As he pulled out of the driveway, I turned to Kellen, sliding my hand in his. “I’m freezing. Let’s go inside.”

He laced our fingers together and we headed toward the porch and up the steps. “There’s that whole naked body-heat method of warming up. We should go inside and try that.”

“And this is why we mesh so well.” I grinned and kissed him after he shut the door behind us, separating us from the bitter cold. Kellen wrapped his arms around my waist and tugged me in for a much longer, much slower, second kiss. The winter wind rattled the windows. I hoped Nate made it to his family before the roads froze. Otherwise, he’d have to pull off the highway and hunker down in some random hotel.

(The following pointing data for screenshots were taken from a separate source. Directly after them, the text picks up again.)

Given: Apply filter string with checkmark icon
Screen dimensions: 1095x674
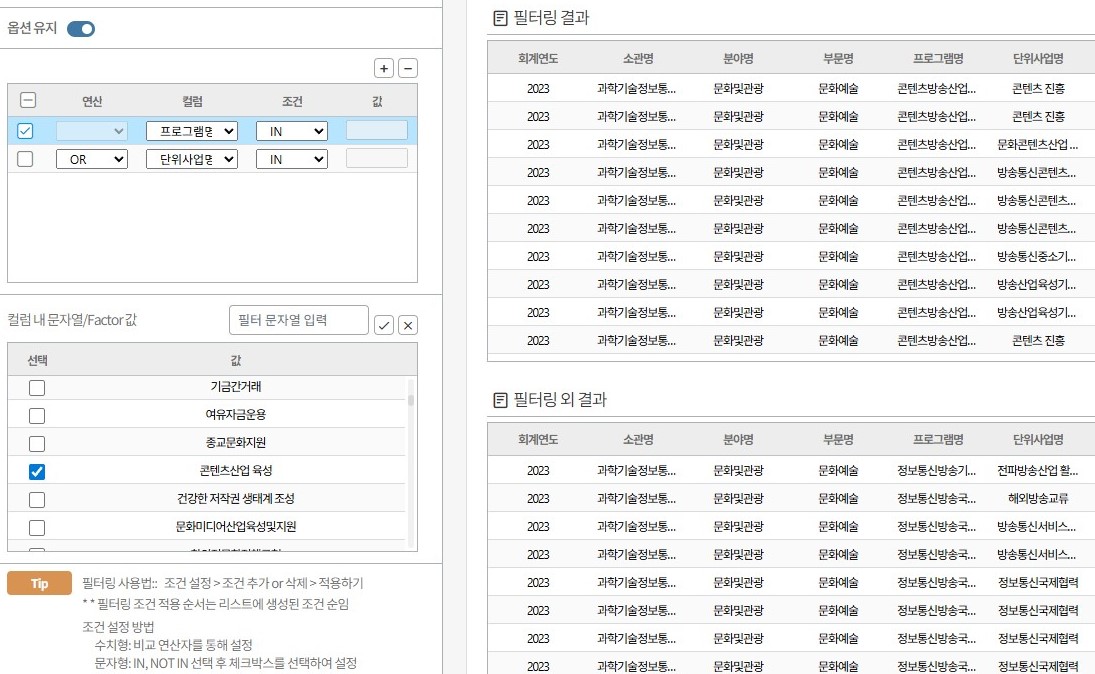Looking at the screenshot, I should click(x=384, y=325).
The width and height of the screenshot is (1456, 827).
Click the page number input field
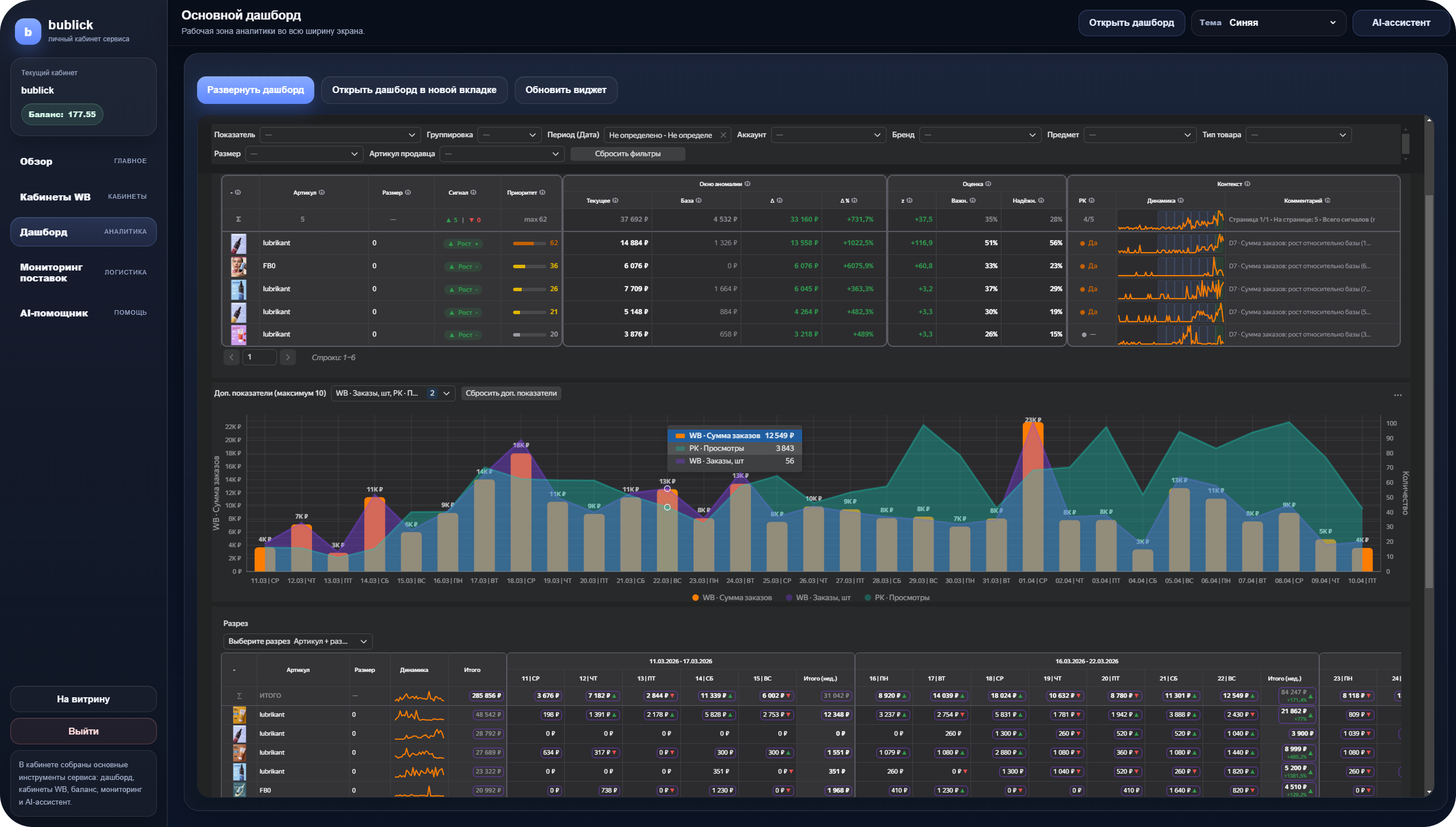point(259,357)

Kellen broke apart, kissing the tip of my nose once before pulling away. “This is true.”

Kellen and I had been dating for about six weeks now. As soon as we’d gotten home from the Halloween hell, we’d both dove right into the idea of a real relationship. Before the kidnapping, we’d briefly started to explore the whole “dominate in the bedroom” thing—albeit it had been in the kitchen at the time. After Blaine’s lies and truths had been exposed, I’d been afraid it might affect my bedroom time and preferences. It had been devastating to find out what he’d done to my mind and my body.

But they hadn’t changed. My preferences were what they were—I liked being controlled and I loved rough sex, though gentle had its place too—but there was a deeper layer to it now. Being with Kellen in that way made me feel safer, more protected, and more in control of my own destiny, in a way, because I was aware. I was present. I was asking for and receiving what I wanted. Since then, Kellen and I had been exploring each other a lot more. We really did mesh well together.

Gage had been ridiculously happy for us when we told him we were a thing. He’d looked at me with so much freaking joy on his face, and practically pinched my cheeks in excitement. He was such a good person. I got a twinge of guilt whenever I thought about how I’d lied to him when we got home a few days after Halloween. That reunion had been…interesting.

I’d made a promise to Demon, Devil, and Wolfie, and for some crazy reason, I fully intended to hold myself to it. Besides, I really didn’t feel like talking about it with anyone, other than my therapist and sometimes Kellen. And Kellen was of the same mind. My excuse as to why we’d looked so rough and ragged was full of holes that Gage saw through from a mile away, but he’d agreed to drop the topic when I’d asked him to.